FC Porto 12-04-2021 14:09
Por Redação

A diferença de orçamentos entre Chelsea e FC Porto foi largamente falada na primeira antevisão ao embate entre os dois emblemas na Liga dos Campeões, e voltou novamente à baila com Sérgio Conceição a repetir que há aspetos que não entram em campo.

 

«Como reabrir a eliminatória? Fazer golo. É fazer golos, ser equilibrados. Esta forma de pensar tranquila e séria pode ser uma mais-valia, sem entrar com muita ansiedade, isso pode ser prejudicial. Temos de focar mais no trabalho e menos no resultado final. O Otávio respondeu bem, não é só jogar 'à Porto' frente ao Chelsea. Temos de ser resilientes, ultrapassar dificuldades, tentamos sempre entrar com esse espírito. É assim que se ganham títulos. As equipas de fora estão mais bem apetrechadas, às vezes só um custou mais do que todo o nosso mercado. Mas também digo... Há duas situações que não ganham jogos: os orçamentos e as estatísticas. E contra mim falo. Em termos estatísticos, goleámos o Chelsea, mas perdemos 2-0, essa é a realidade. Sobre o apoio dos adeptos não é preciso falar, porque está sempre presente.»

 

Sérgio Conceição disse na antevisão ao primeiro jogo que não tinha mostrado aos jogadores a derrota dos Blues com o West Bromwich, sofrida dias antes de as duas equipas se defrontarem em Sevilha.

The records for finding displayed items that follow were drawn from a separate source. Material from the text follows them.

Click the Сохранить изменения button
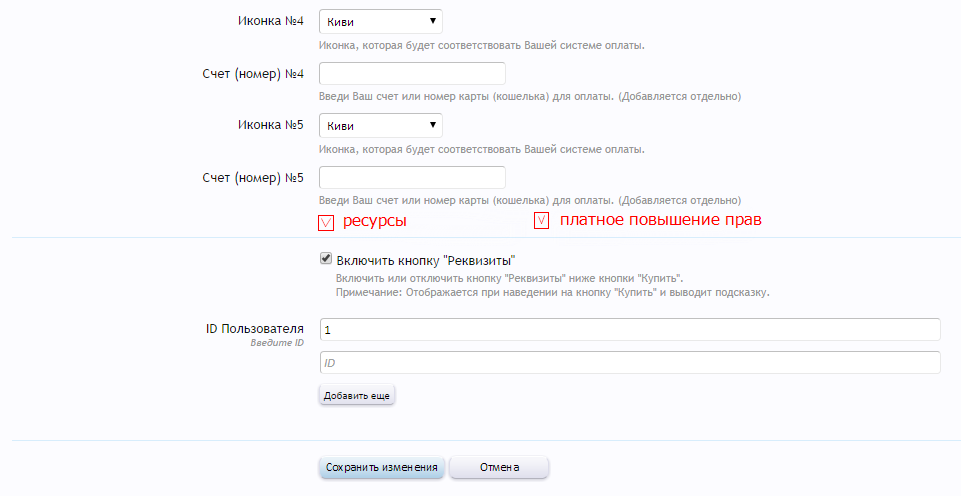The image size is (961, 496). tap(382, 467)
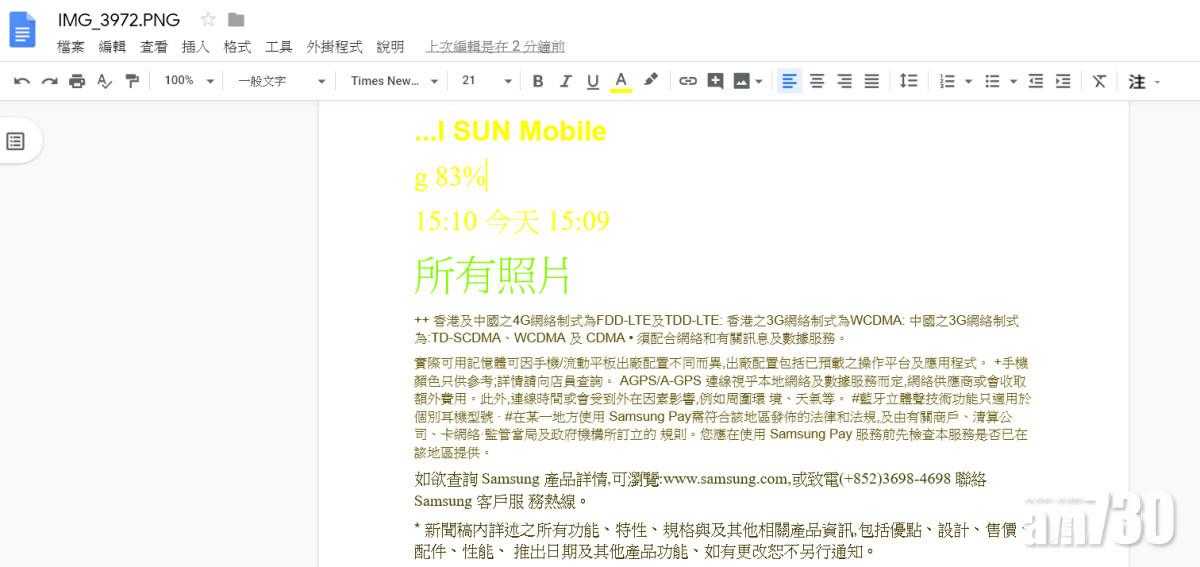The height and width of the screenshot is (567, 1200).
Task: Click the Insert link icon
Action: (688, 81)
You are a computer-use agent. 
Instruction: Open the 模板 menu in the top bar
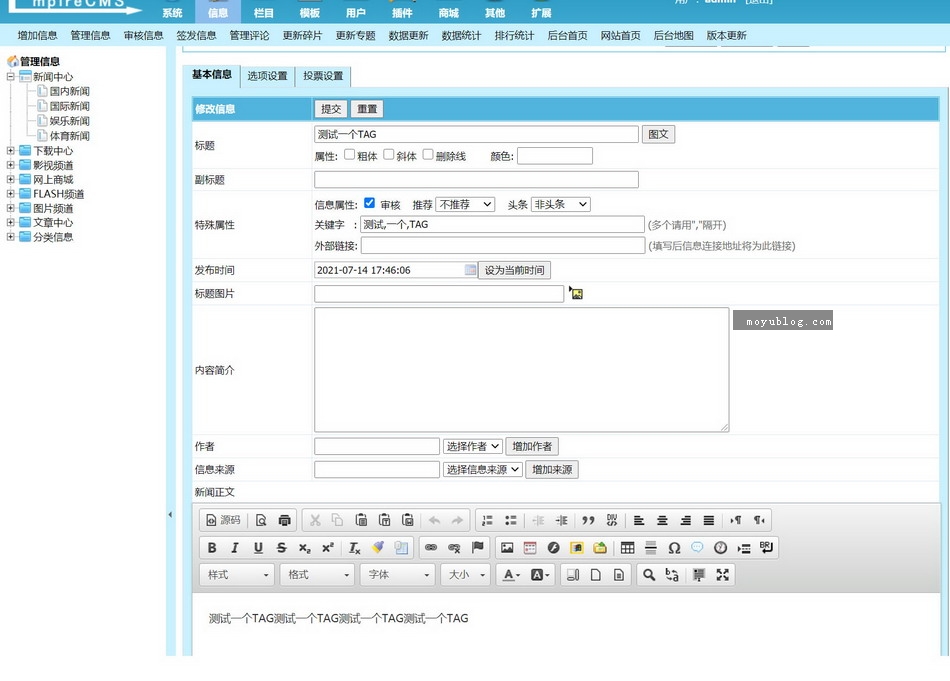click(307, 13)
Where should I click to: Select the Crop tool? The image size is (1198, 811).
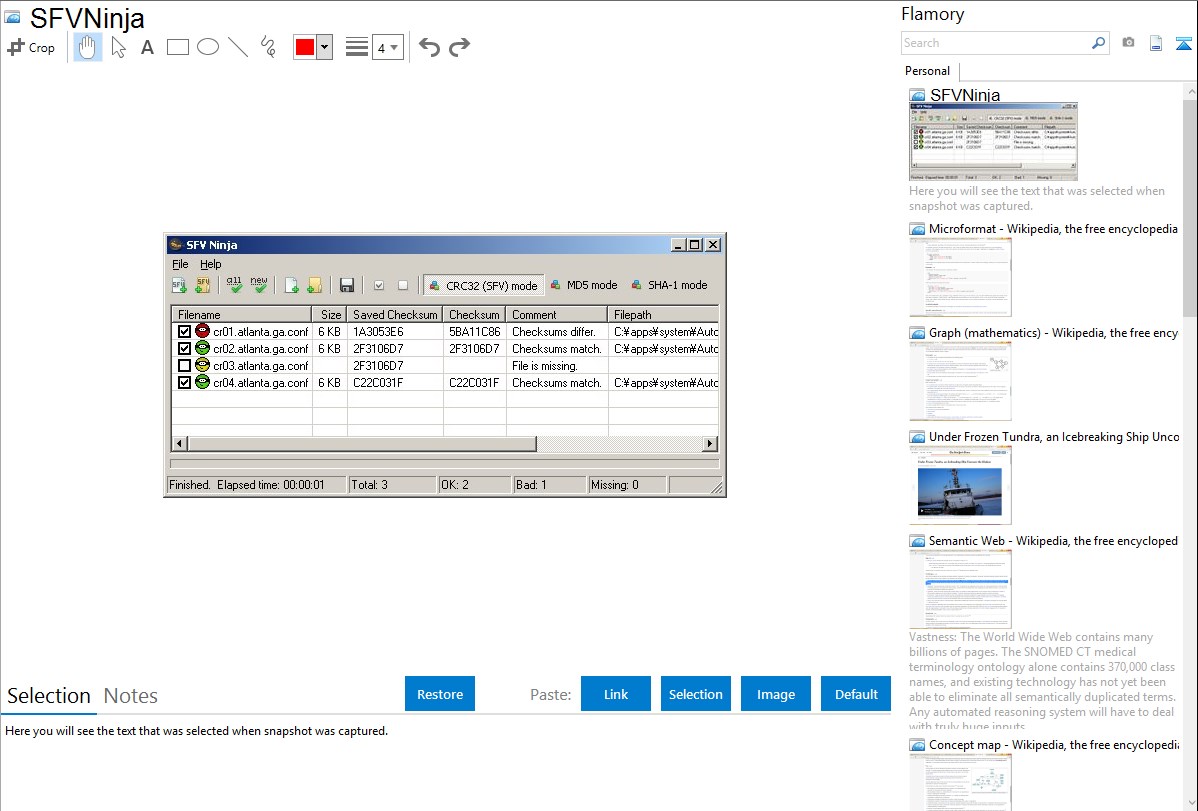click(31, 47)
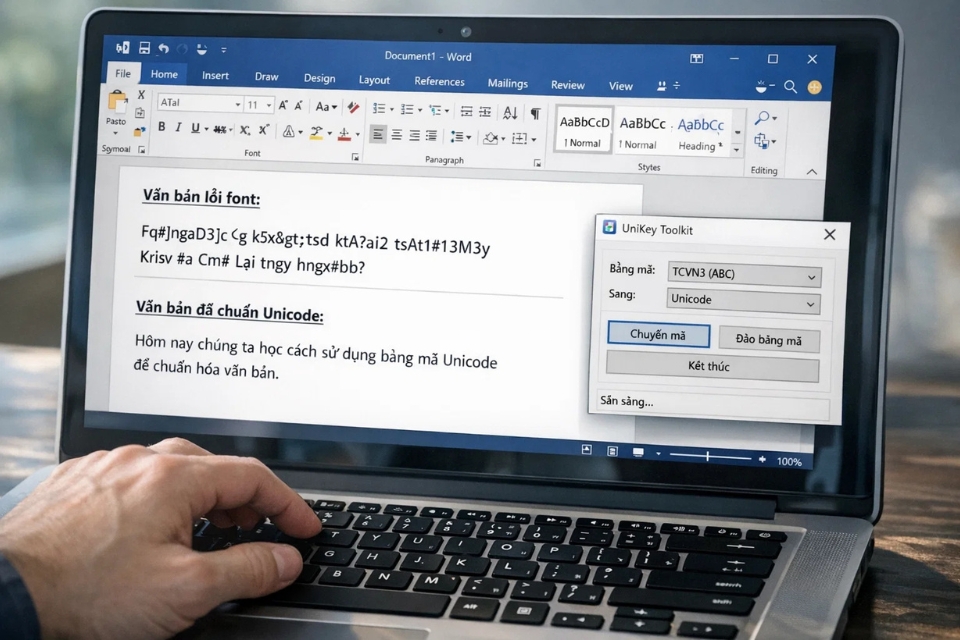
Task: Turn on Underline formatting
Action: pos(194,129)
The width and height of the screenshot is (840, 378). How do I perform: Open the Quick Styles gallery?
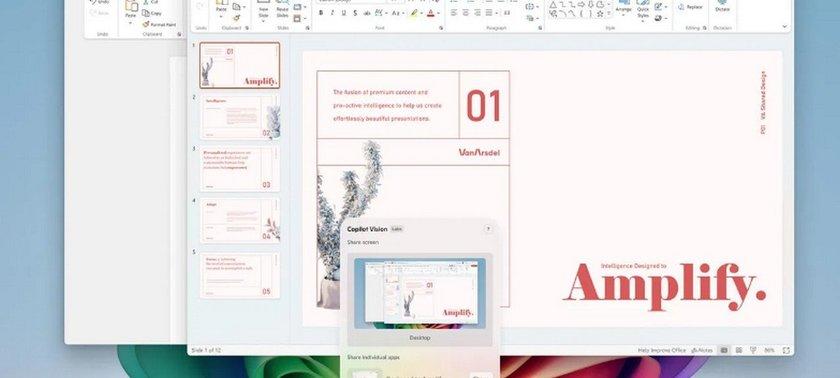(643, 10)
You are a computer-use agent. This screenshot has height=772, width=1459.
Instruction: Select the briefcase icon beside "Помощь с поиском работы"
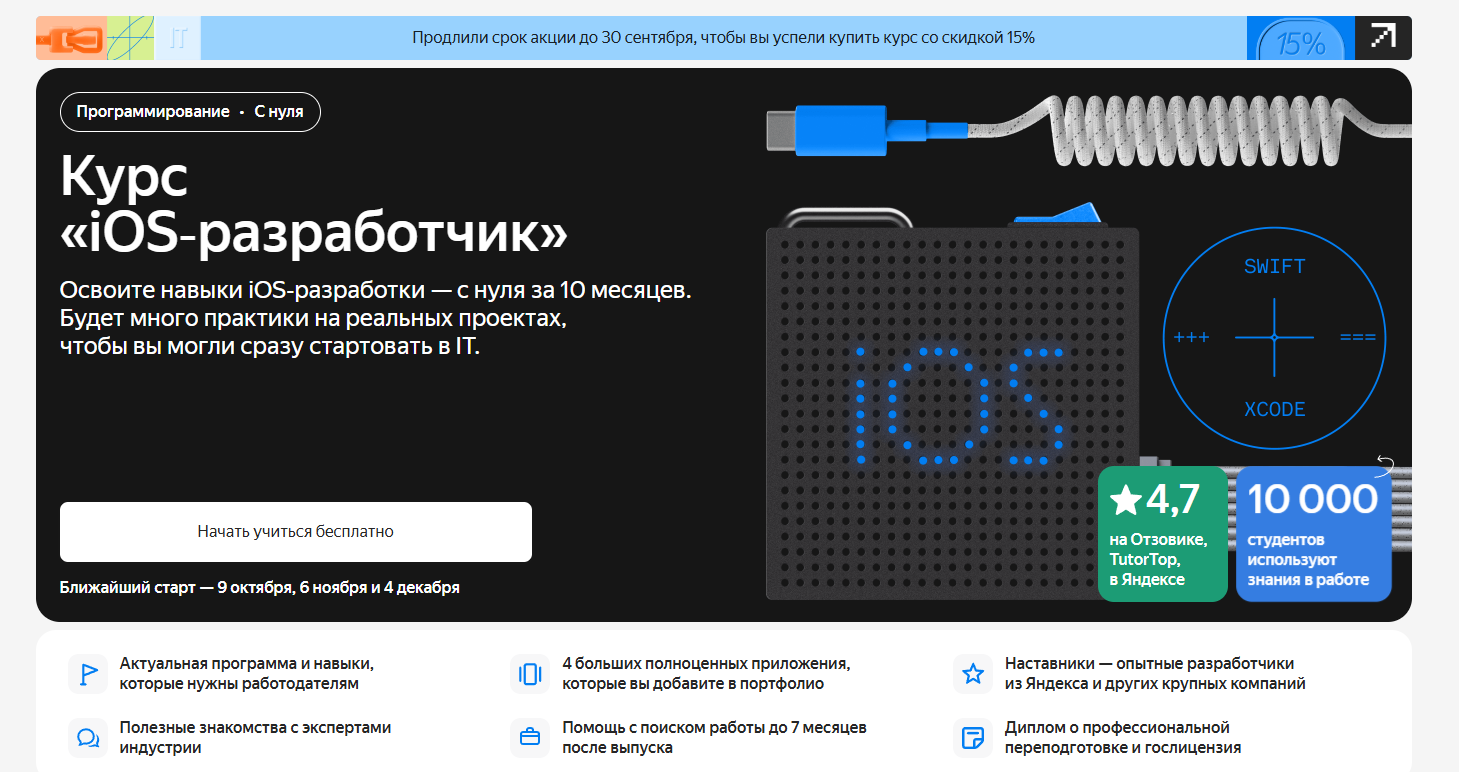530,738

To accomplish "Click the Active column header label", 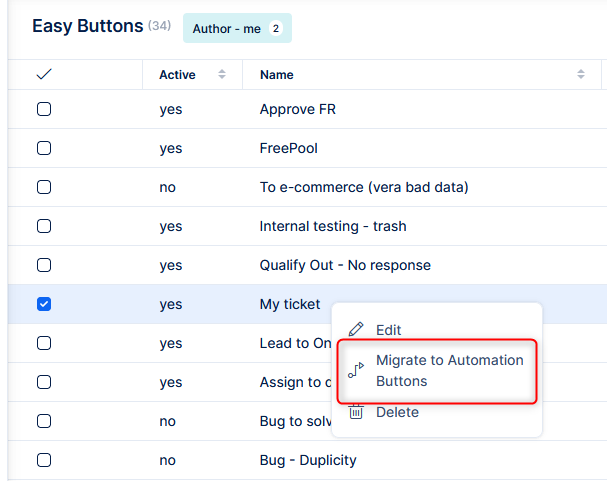I will tap(177, 75).
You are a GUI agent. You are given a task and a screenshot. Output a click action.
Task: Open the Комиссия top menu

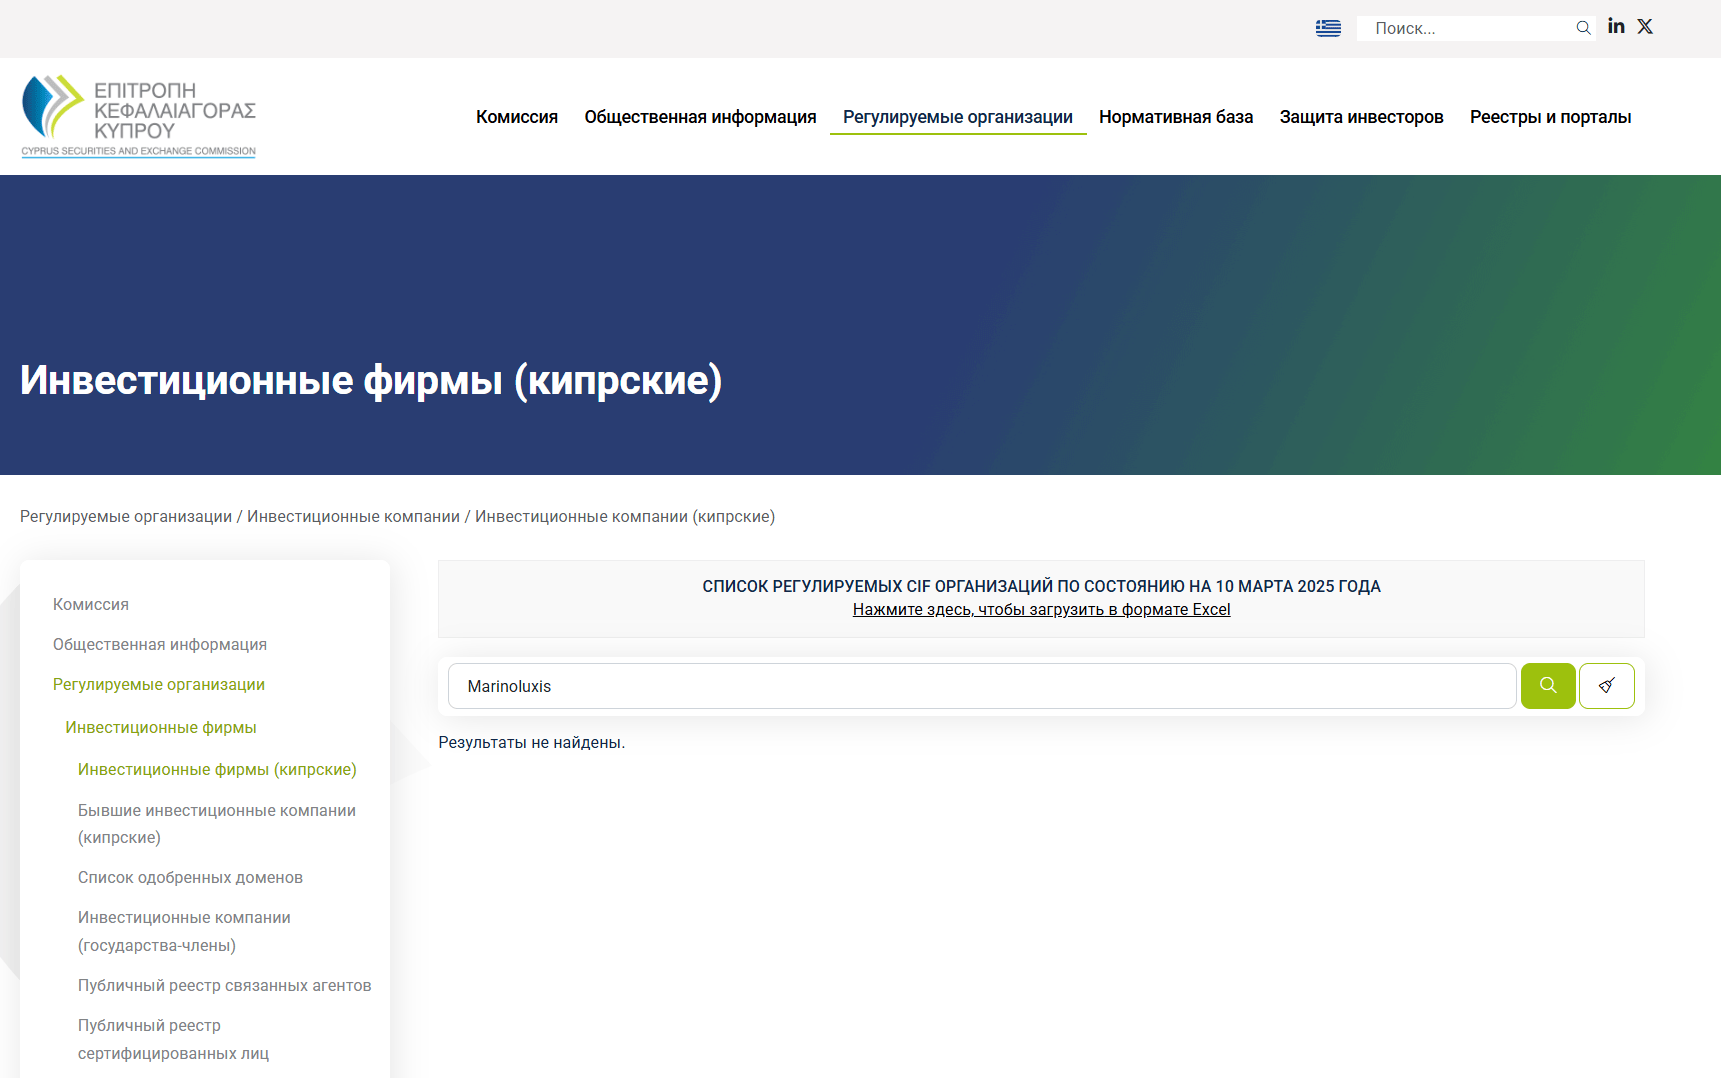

E esta segunda-feira confirmou que não o voltou a fazer novamente para este jogo.

 

«Não, vi os golos, o jogo, mas não falámos disso. Preocupámo-nos muito com o que nós temos de fazer em função do que é a estratégia para o jogo. Não vamos buscar nenhum jogo isolado só porque o Chelsea perdeu. Há algumas fragilidades que vamos buscar, mas não é referência para nós, ainda mais porque estavam em inferioridade numérica. Pode acontecer contra nós e é bom saber como reagir. Prever a postura do adversário não consigo, não tenho bolinha mágica. Analisamos a dinâmica.»

 

FC Porto pode exibir-se acima do que fez no primeiro jogo?

«Foi um jogo de bom nível, mas não foi muito bom, senão teríamos ganhado. É em cima disso que vamos tentar melhorar. (…) Mas não é com muitos avançados que se ataca melhor nem com muitos defesas que se defende melhor. Penso que está respondido.»